Pointing data for screenshots
# # # #

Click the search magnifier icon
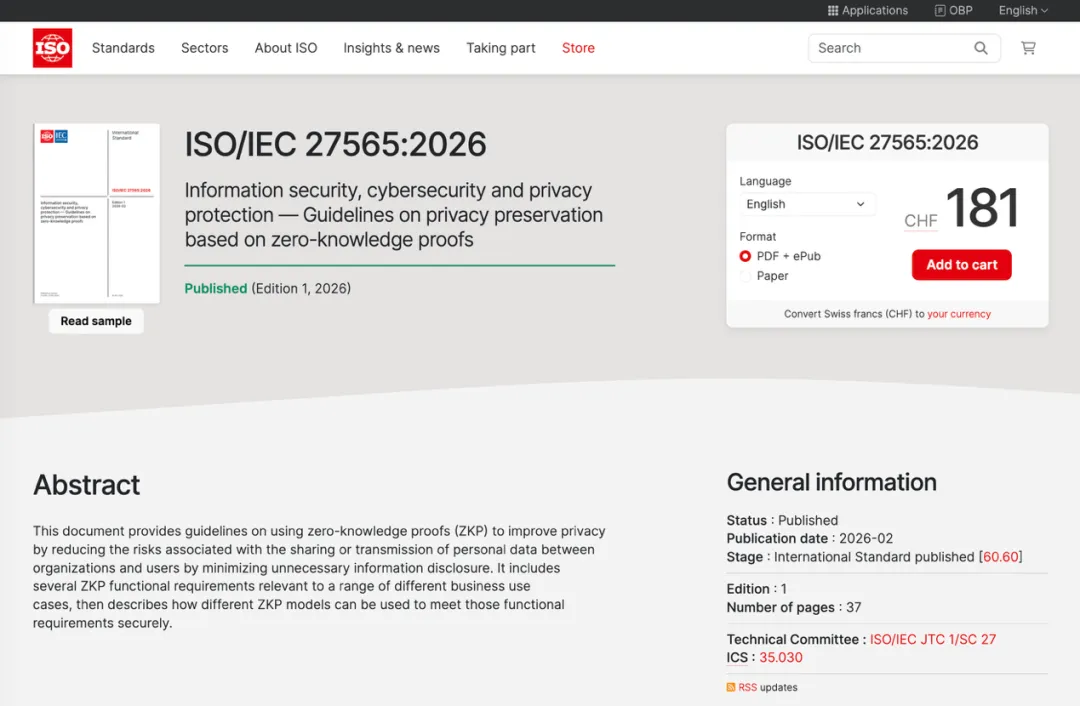 pyautogui.click(x=981, y=48)
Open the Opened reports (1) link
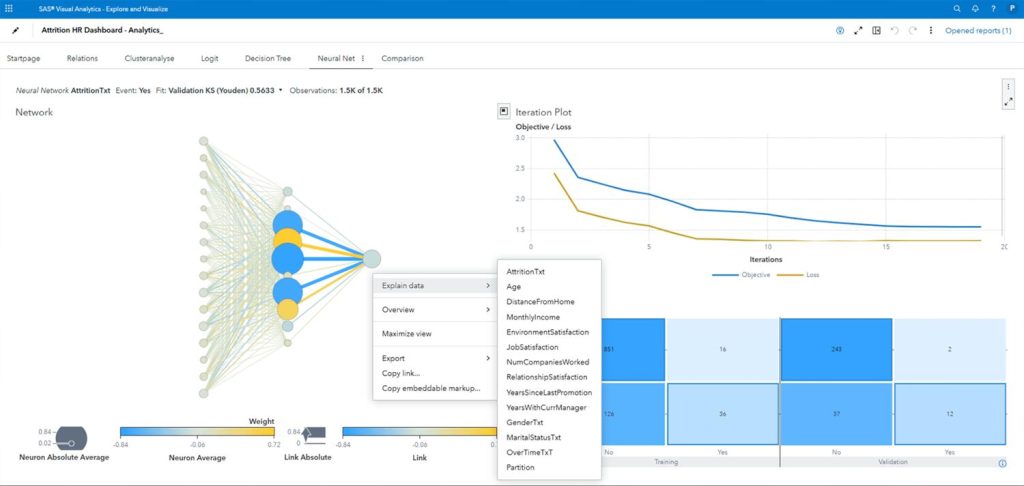 pyautogui.click(x=977, y=31)
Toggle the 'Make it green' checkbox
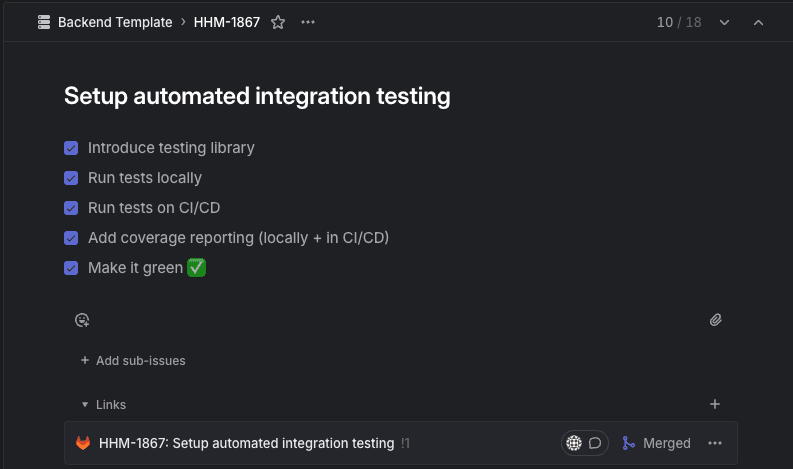This screenshot has width=793, height=469. [x=71, y=268]
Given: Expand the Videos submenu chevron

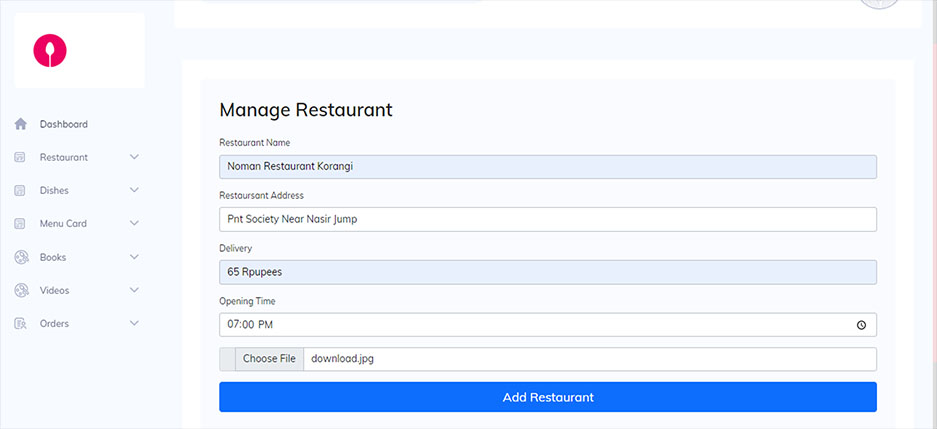Looking at the screenshot, I should click(x=134, y=290).
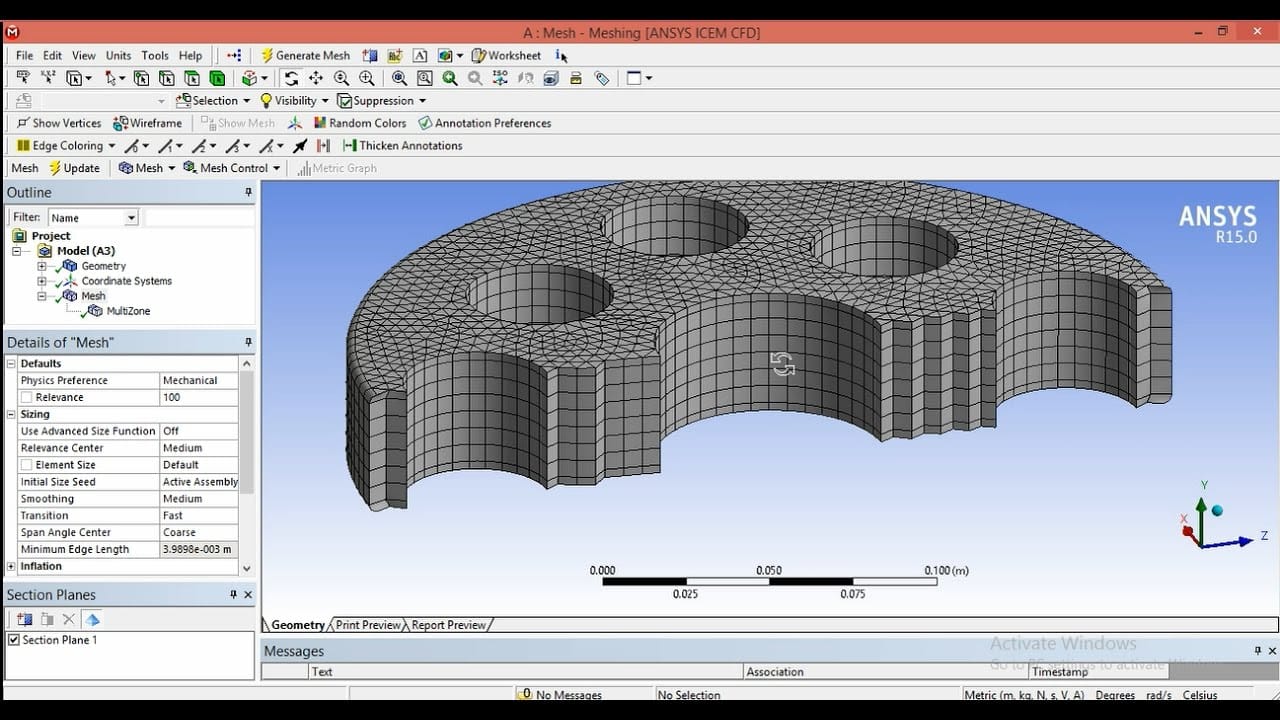Activate the Pan tool

315,78
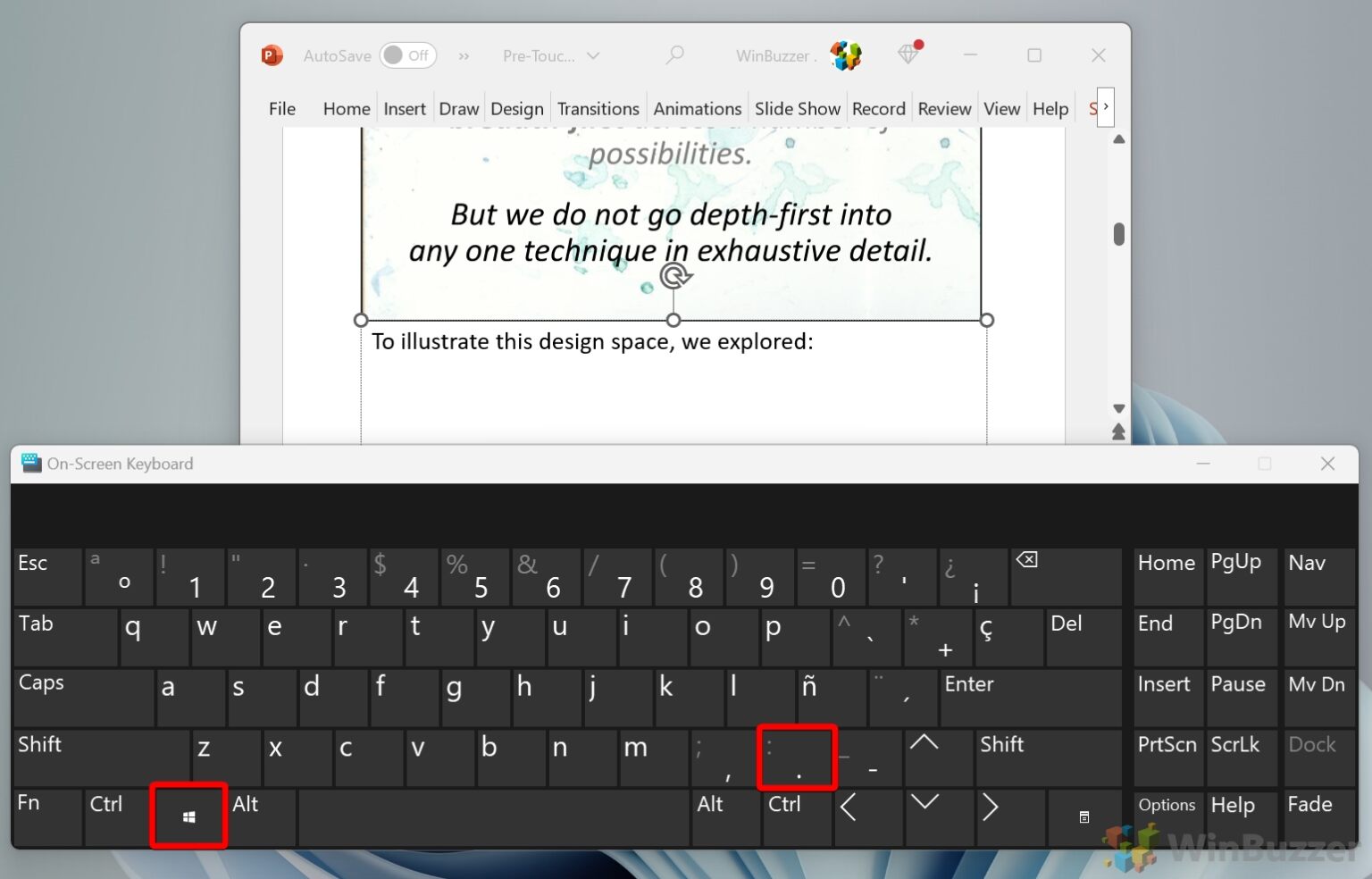The image size is (1372, 879).
Task: Click the PowerPoint logo icon in the title bar
Action: click(272, 55)
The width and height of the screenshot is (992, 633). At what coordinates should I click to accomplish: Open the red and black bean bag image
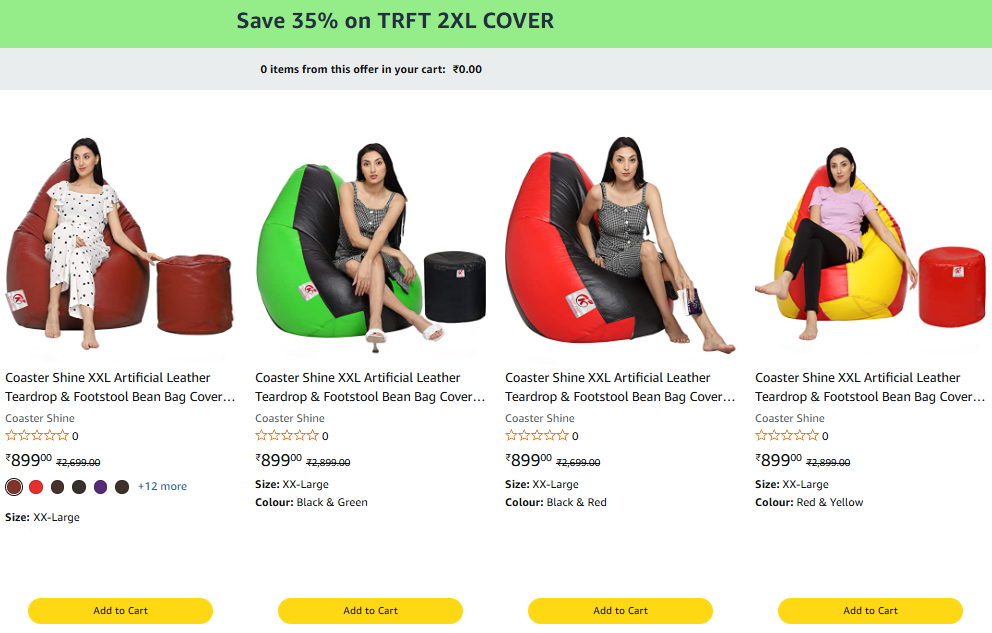pos(620,243)
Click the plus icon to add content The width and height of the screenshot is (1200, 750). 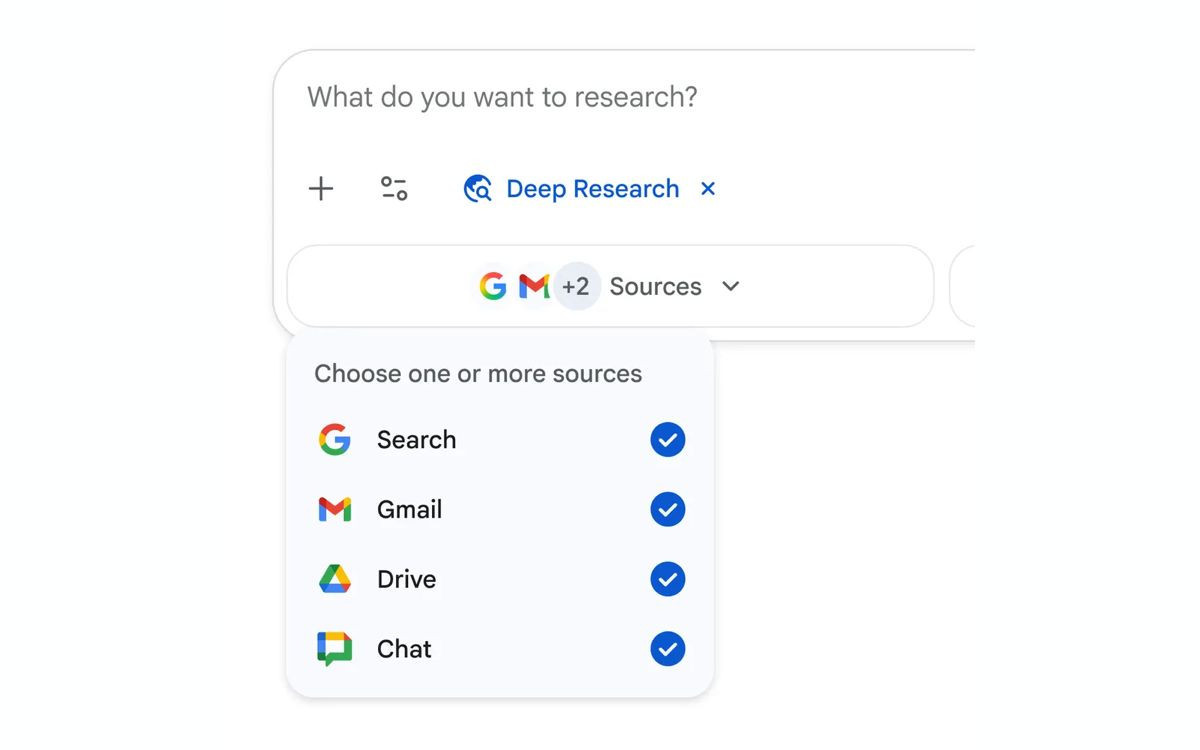[x=320, y=188]
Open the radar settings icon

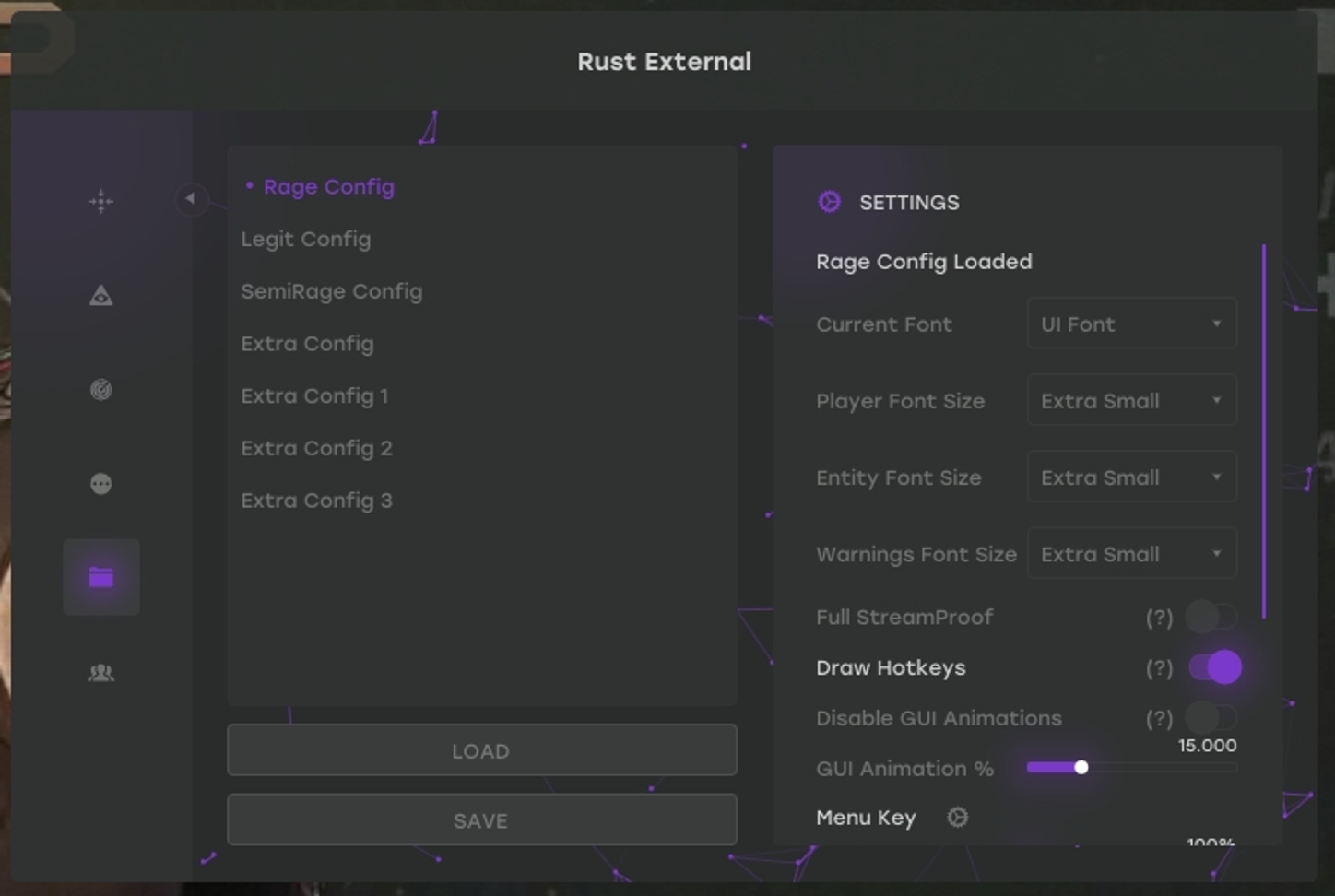point(100,389)
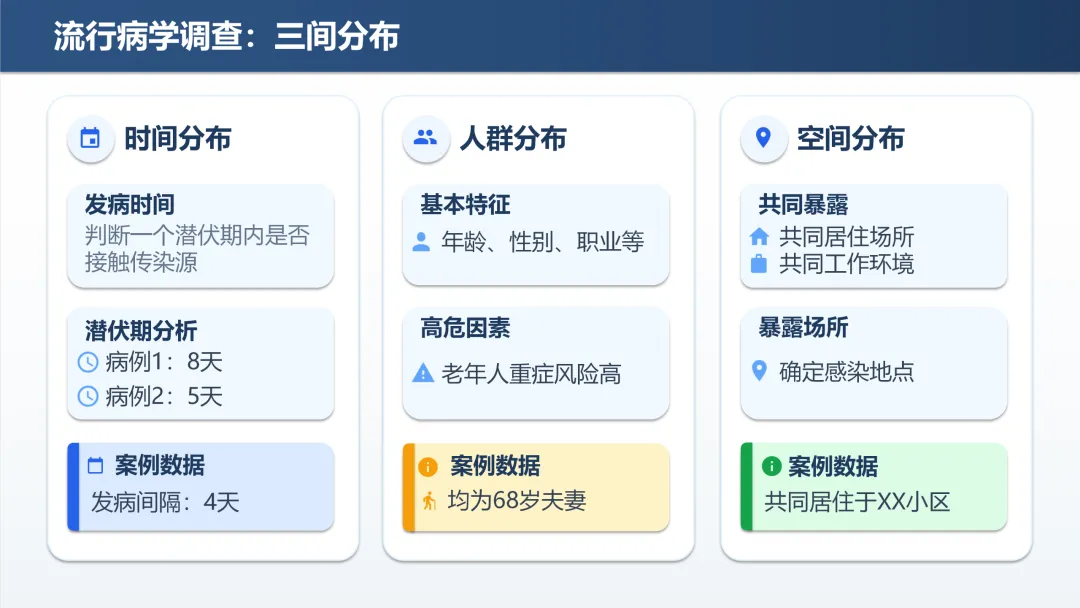Click green info icon in 案例数据 card
This screenshot has height=608, width=1080.
[x=771, y=466]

# # # #

Convert the items from the start through the line containing "This screenshot has width=793, height=469." into a two-column CSV, with one row per item, using the columns request and response, each value in a single quoted field with line breaks replaced by spaces. Leave the pictures out.

- **ANSWER IN FULL**
request,response
"Click the search magnifier icon","pyautogui.click(x=981, y=48)"
"Open the Opened reports (1) link","pyautogui.click(x=977, y=31)"
"Toggle the 'Make it green' checkbox","This screenshot has width=793, height=469. [x=71, y=268]"